§ TRECHO CITADO:
No caso da agroindústria, existem ainda dois fatores complicadores para a gestão: a) Incertezas na previsão climática; b) alta intensidade de mão-de-obra.
Uma usina sucroenergética de médio porte (2.5 milhões de toneladas de cana/ano), que tenha 100% das operações agrícolas mecanizadas terá um contingente de aproximadamente 2 mil colaboradores nos processos operativos, divididos de 20 a 25 frentes de trabalho em 3 turnos de 8 horas por dia.
A operação de abastecimento de fábrica é o que chamamos no jargão empresarial de "just in time", o que na prática significa que 1 carga é descarregada na fábrica a cada 3 minutos, num fluxo de perfeita sincronia, já que cada minuto de atraso significa prejuízo R$700 como mínimo quando falamos de uma indústria de porte médio.
Além disso, a cana é altamente perecível, pois a partir de 12 horas após ser cortada ela começa um processo de rápida deterioração que culmina com a sua perda de viabilidade para a fabricação de açúcar ou etanol entre 48 e 72 horas, dependendo da época do ano.
A tecnologia atual permite modelagens matemáticas altamente sofisticadas para a otimização logística destes processos. Aliás, as principais tecnologias são oriundas de modelos desenvolvidos na Segunda Guerra Mundial para aumentar a eficiência em movimentação e combate das tropas (e por isso podemos dizer que a operação agrícola na produção da cana-de-açúcar tem mais similaridade com uma guerra do que com a produção de outras grandes culturas que são muito menos perecíveis).
Por turno, temos entre 600 e 700 pessoas trabalhando todos os dias, mas mesmo assim os principais gestores da operação trabalham apenas de segunda à sexta entre às 6 e 18h. O resto do tempo, são informados do status da operação por ligações telefônicas, SMS, email ou pelas modernas tecnologias de chat via celular (Whatsapp por exemplo).

A única saída para garantir a eficiência da operação mesmo quando o gestor não está pessoalmente a frente dos trabalhos é DELEGAR!
Mas como delegar?
A melhor e mais segura forma de delegar é quando o gestor é líder e quando é reconhecido como tal perante todos da equipe.
O primeiro passo para que o gestor seja líder é que ele seja confiável e confiante.
A maior parte dos gestores age como um capataz dos tempos do engenho e a palavra de ordem é: "Eu mando aqui!". E por qualquer sintoma mínimo de instabilidade na sua equipe, ele trata seus subordinados com palavras duras e que podem, num momento de exaltação, atravessar a linha limítrofe entre o racional e o assédio moral.

§ DADOS FORNECIDOS:

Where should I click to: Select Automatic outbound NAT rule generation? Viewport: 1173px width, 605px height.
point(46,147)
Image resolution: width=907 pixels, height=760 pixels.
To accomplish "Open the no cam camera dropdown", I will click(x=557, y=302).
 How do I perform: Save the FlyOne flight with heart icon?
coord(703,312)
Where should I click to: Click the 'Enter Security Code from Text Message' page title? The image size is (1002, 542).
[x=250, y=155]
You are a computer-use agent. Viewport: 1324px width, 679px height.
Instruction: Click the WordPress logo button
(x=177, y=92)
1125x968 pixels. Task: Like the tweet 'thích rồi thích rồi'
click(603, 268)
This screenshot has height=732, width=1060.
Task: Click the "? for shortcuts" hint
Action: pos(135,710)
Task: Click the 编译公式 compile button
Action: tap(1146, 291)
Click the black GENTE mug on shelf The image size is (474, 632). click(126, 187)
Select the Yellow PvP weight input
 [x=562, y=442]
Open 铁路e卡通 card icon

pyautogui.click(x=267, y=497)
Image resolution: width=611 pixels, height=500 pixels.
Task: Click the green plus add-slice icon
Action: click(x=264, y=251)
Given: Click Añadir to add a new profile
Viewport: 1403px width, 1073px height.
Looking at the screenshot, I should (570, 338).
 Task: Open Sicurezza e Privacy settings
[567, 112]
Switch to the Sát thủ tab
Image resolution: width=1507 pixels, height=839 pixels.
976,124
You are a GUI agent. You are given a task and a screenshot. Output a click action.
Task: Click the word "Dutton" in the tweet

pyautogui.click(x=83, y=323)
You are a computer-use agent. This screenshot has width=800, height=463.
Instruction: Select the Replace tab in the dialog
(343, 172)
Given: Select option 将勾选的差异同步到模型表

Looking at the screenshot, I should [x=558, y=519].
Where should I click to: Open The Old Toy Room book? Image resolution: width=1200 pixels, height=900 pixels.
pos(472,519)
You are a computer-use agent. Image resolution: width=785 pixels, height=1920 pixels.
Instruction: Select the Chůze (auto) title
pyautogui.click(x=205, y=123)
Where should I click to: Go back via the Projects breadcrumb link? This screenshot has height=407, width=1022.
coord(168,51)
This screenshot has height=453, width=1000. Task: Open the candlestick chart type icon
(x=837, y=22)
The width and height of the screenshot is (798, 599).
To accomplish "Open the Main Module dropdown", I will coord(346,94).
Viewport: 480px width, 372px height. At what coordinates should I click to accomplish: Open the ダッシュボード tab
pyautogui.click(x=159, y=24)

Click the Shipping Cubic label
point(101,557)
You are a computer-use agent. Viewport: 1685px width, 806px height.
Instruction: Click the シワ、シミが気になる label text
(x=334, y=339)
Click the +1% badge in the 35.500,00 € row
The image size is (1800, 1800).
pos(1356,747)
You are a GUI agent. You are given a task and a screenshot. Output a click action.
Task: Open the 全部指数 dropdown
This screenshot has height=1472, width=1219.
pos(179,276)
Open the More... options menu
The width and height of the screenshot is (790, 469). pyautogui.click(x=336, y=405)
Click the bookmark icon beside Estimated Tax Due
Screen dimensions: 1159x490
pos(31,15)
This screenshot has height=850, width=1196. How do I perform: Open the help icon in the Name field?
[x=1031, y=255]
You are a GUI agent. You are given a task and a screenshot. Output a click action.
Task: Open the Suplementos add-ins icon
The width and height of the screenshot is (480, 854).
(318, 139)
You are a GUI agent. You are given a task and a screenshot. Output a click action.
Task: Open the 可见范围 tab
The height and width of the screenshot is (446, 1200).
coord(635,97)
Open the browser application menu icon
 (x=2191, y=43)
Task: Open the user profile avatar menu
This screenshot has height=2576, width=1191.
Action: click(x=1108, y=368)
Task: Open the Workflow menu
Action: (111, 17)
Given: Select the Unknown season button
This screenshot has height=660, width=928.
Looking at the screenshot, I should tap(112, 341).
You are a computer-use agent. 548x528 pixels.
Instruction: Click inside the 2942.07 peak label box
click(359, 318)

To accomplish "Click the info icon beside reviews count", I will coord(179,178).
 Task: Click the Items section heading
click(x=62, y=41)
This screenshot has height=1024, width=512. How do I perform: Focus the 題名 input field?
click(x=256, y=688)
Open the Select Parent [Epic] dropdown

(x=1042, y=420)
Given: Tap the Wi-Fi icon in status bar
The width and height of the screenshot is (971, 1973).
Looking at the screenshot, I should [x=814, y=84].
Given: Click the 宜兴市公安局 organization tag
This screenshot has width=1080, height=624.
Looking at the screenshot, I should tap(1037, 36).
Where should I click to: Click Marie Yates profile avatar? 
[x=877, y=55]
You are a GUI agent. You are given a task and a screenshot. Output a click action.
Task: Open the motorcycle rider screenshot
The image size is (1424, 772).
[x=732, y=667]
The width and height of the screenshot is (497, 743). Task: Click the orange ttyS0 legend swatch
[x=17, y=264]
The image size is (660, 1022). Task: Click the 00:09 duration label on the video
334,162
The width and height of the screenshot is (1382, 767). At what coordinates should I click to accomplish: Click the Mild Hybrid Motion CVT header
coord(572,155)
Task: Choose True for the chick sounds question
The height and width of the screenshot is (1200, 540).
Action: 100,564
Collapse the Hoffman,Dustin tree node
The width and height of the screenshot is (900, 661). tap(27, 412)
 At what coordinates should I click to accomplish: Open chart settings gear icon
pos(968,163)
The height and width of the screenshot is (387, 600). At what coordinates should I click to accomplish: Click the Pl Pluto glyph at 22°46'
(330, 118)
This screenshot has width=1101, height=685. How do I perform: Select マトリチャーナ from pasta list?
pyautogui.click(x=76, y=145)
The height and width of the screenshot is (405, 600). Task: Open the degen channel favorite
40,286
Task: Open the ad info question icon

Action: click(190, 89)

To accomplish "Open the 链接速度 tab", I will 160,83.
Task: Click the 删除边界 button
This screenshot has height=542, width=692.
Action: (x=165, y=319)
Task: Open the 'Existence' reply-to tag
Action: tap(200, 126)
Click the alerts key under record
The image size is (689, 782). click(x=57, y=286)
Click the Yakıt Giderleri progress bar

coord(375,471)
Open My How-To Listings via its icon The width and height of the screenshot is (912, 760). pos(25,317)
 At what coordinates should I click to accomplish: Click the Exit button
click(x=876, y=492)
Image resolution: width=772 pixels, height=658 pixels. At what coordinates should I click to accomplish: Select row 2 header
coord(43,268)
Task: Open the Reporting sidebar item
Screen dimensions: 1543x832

§ AÇÃO NECESSÁRIA:
Dê continuidade ao texto sobre liderança na gestão da operação agrícola de uma usina sucroenergética, começando logo após a última frase apresentada.

§ RESPOSTA À TAREFA:
Eu presenciei a ação de muitos "capatazes". Todos tinham em comum a arrogância respaldada no medo que impunham ao time e nunca no respeito e admiração.
Existem pelo menos 11 características marcantes no comportamento que diferem um líder de um "capataz". Neste blog pretendo tratar cada uma delas, inclusive trazendo a todos os estudos de caso que tenho feito ao longo da minha trajetória profissional.
Mas para o artigo de hoje, a pergunta mais importante é: Um "capataz" (figura tão comum na agricultura brasileira) é capaz de delegar?
A resposta é óbvia para mim: NÃO!
Numa operação 24x7, é mandatório o ato de "DELEGAR". Mesmo que o gestor possa ficar 18 ou 20 horas por dia junto à operação (o que eu já vi acontecer com significativa freqüência), mas quando ele não estiver, o caos vai imperar.
O famoso ditado - "quando o gato sai, os ratos fazem a festa" - é uma analogia explícita do comportamento de um time que não tem liderança.
Seja por "vingança", seja por "maldade" ou seja por qualquer outro desvio moral, o fato observado quase que em 100% das situações analisadas, é que na ausência do "capataz" a produtividade do trabalho reduz-se visivelmente. E o interessante é que o efeito é contagioso, pois os colaboradores vêem na figura do chefe a imagem e os valores da empresa. Então, com o fortalecimento gradativo da aversão ao chefe significa também, no médio prazo, uma baixa (e até nula) admiração pela própria companhia.
Já na outra extremidade do espectro, as equipes que têm um líder de verdade, apresentam um padrão homogêneo de produtividade em todos os turnos, independente da presença física de um comandante, pois todos trabalham mais motivados e felizes pois se sentem como time.
Portanto, o Gestor 24x7 existe, basta a ele ser Líder.